Era preciso estar com o malote arrumado e pronto antes das oito para
os despachos por caminhão, e Jonstone não aceitava desculpas. Os
substitutos organizavam seus itinerários pelos cantos, partiam sem
almoçar e morriam nas ruas. Jonstone nos fazia começar com trinta
minutos de atraso — girando em sua cadeira com sua camisa vermelha
— “Chinaski, pegue a rota 539”. Começávamos com meia hora de
atraso e ainda assim esperavam que entregássemos toda a
correspondência e voltássemos a tempo.
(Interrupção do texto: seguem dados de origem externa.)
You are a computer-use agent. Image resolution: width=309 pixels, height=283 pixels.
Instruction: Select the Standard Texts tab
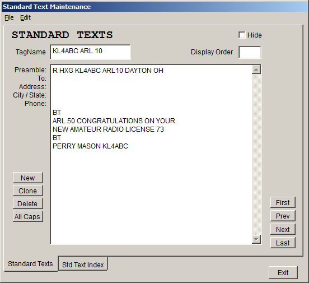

E uma ou duas vezes por
semana, já em frangalhos, liquidados e fodidos, tínhamos de fazer
as coletas noturnas e o horário programado era impossível de ser
cumprido — o caminhão não podia ir tão rápido. Você tinha de
pular quatro ou cinco caixas de correio no primeiro turno e no
segundo elas estariam tão abarrotadas que você, já fedendo, corria
com o suor empapando os sacos. Eu me ferrava bonito. Jonstone não
podia estar mais contente.
3
Os
próprios substitutos tornavam a existência de Jonstone possível ao
obedecerem suas ordens impossíveis. Eu não podia entender como um
homem tão óbvio em sua crueldade podia ocupar um cargo desses. Os
carteiros regulares não se importavam, o cara do sindicato menos
ainda, de modo que escrevi um relatório de trinta páginas num dos
meus dias de folga, enviei uma cópia a Jonstone e levei a outra à
Central Federal. A recepcionista me disse para esperar. Eu esperei e
esperei e esperei. Esperei por uma hora e meia, depois fui levado até
um homenzinho grisalho, com olhos cinzentos como cinza de cigarro.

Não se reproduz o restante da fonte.